WHAT TO DO — Put the data from the line containing "1094x451 pixels. Task: Open" through the line containing "click(x=845, y=12)" into a JSON list of strings, one per line, skipping any blank lines. Leave the pictures out of your answer.
** begin MATERIAL TO PROCESS **
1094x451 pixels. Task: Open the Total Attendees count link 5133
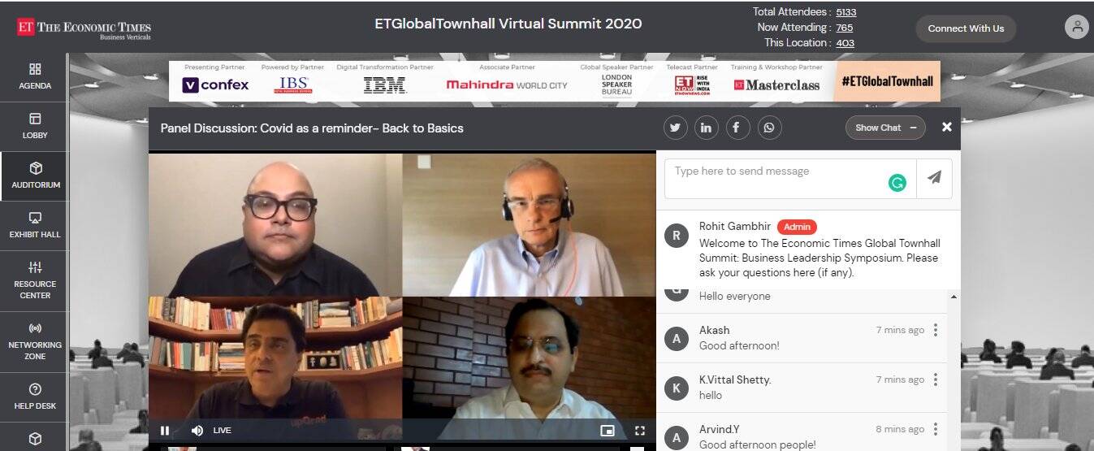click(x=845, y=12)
** end MATERIAL TO PROCESS **
** begin MATERIAL TO PROCESS **
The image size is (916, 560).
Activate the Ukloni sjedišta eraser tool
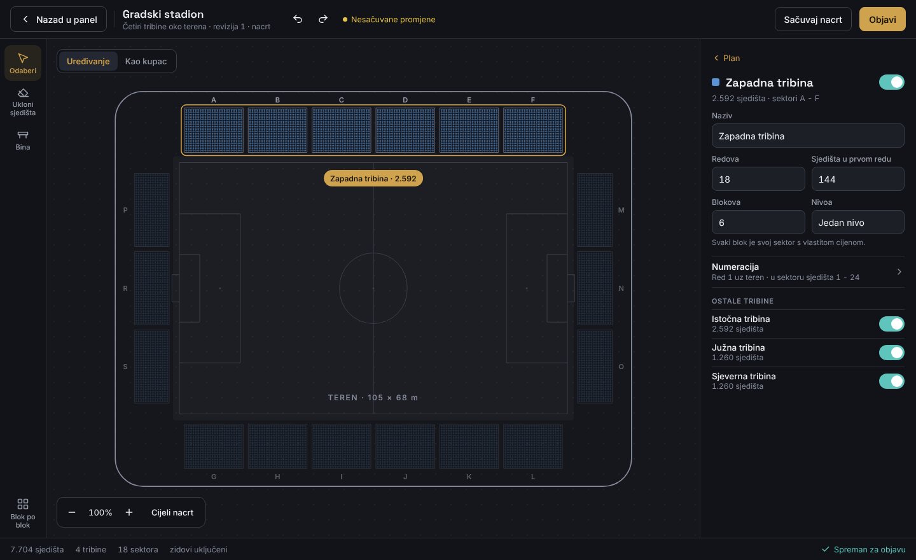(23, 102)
** end MATERIAL TO PROCESS **
RESULT FOR THIS EXERCISE —
[
  "1094x451 pixels. Task: Open the Total Attendees count link 5133",
  "click(x=845, y=12)"
]